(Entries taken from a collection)

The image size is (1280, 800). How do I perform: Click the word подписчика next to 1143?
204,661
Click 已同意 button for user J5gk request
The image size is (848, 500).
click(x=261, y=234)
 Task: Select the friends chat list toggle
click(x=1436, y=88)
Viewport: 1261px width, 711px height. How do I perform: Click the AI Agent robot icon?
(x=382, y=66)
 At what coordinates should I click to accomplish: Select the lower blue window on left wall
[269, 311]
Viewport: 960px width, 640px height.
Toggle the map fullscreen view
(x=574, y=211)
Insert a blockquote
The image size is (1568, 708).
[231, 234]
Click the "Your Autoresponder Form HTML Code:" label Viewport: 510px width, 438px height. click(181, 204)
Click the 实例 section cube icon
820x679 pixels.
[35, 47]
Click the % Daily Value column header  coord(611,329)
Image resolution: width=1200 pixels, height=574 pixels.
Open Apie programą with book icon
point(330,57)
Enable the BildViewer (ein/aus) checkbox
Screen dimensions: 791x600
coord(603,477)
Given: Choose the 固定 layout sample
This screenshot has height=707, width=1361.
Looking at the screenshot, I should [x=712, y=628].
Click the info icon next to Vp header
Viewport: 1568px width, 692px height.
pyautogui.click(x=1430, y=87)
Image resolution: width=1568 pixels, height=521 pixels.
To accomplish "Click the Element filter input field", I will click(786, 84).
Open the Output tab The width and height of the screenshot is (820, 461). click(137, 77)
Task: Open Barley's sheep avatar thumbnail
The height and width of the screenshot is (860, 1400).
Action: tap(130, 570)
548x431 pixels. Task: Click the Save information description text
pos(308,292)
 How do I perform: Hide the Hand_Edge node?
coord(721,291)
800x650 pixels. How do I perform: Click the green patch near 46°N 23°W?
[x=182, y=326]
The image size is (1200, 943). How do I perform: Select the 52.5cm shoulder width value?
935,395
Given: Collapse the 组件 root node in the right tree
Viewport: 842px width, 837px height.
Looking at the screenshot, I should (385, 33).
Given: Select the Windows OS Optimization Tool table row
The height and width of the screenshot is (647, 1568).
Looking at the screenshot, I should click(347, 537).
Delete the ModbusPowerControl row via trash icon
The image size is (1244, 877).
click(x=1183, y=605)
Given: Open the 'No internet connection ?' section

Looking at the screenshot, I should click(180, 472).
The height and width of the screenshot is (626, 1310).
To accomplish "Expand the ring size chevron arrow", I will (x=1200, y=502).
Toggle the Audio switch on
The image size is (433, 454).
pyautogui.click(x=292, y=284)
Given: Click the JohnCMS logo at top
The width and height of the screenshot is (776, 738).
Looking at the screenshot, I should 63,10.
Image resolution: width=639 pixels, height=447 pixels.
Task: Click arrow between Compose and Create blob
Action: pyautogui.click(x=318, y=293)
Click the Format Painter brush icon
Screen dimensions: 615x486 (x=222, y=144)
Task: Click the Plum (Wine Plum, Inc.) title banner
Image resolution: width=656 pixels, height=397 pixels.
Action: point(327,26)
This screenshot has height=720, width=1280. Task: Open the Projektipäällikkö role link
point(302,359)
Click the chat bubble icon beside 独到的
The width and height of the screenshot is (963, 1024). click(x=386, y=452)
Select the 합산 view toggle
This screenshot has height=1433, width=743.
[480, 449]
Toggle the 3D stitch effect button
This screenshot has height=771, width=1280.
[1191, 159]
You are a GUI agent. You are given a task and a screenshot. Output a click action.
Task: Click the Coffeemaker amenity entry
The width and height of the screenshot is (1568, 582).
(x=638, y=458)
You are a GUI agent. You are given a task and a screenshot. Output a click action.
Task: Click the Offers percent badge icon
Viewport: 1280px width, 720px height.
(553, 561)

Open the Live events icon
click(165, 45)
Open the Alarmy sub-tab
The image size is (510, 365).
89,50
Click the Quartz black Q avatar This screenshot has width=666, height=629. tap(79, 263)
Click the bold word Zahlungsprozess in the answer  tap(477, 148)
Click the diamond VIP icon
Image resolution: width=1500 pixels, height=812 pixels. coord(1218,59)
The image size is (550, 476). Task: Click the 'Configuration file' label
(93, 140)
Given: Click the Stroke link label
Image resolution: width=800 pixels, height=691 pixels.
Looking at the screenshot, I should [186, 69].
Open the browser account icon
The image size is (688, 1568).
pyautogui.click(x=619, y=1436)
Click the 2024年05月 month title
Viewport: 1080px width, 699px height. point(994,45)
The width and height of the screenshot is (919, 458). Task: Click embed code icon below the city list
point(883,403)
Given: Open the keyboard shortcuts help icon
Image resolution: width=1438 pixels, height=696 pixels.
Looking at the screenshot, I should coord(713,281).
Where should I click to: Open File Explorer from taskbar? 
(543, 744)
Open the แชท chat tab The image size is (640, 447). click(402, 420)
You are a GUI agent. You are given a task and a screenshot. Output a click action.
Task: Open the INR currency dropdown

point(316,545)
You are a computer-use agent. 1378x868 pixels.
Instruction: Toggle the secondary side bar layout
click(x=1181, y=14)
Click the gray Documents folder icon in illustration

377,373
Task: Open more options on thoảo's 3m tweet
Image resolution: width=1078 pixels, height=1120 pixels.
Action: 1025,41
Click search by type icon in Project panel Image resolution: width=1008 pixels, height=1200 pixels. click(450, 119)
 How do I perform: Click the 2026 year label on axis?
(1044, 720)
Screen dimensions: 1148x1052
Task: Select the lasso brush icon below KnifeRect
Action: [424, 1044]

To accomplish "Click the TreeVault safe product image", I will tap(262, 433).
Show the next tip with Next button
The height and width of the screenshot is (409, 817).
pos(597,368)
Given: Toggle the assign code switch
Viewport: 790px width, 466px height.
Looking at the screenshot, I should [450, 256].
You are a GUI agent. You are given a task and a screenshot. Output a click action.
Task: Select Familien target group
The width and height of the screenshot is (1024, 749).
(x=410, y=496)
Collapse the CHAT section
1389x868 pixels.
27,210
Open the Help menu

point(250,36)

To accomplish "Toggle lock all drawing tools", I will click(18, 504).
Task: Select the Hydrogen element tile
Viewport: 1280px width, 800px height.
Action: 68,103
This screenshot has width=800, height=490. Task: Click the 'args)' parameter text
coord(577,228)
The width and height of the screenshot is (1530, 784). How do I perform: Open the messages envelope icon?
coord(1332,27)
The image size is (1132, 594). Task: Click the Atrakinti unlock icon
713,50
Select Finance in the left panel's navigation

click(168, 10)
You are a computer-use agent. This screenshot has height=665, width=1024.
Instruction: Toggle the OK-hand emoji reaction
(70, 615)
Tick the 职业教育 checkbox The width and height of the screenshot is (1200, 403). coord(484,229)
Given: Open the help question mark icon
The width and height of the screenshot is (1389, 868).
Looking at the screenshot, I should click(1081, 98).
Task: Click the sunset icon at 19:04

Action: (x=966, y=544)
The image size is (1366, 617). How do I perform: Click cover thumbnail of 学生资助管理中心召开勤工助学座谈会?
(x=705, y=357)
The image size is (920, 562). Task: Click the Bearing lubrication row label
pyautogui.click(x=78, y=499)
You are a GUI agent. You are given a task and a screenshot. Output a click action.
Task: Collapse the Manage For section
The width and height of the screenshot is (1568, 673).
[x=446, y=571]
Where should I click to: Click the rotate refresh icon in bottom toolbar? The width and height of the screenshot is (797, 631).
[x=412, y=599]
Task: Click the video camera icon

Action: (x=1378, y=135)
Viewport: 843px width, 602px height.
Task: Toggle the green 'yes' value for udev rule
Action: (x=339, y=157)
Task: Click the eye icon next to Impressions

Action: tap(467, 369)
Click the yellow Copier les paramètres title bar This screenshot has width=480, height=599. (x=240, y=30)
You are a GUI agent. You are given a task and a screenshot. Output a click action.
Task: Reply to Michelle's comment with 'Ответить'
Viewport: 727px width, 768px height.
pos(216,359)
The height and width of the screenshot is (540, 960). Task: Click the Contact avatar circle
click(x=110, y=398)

Task item >> Extract from the data every line where "computer" shows up.

Exercise response >>
You are a computer-use agent. 1378x868 pixels.
You are a computer-use agent. This screenshot has height=665, width=1024.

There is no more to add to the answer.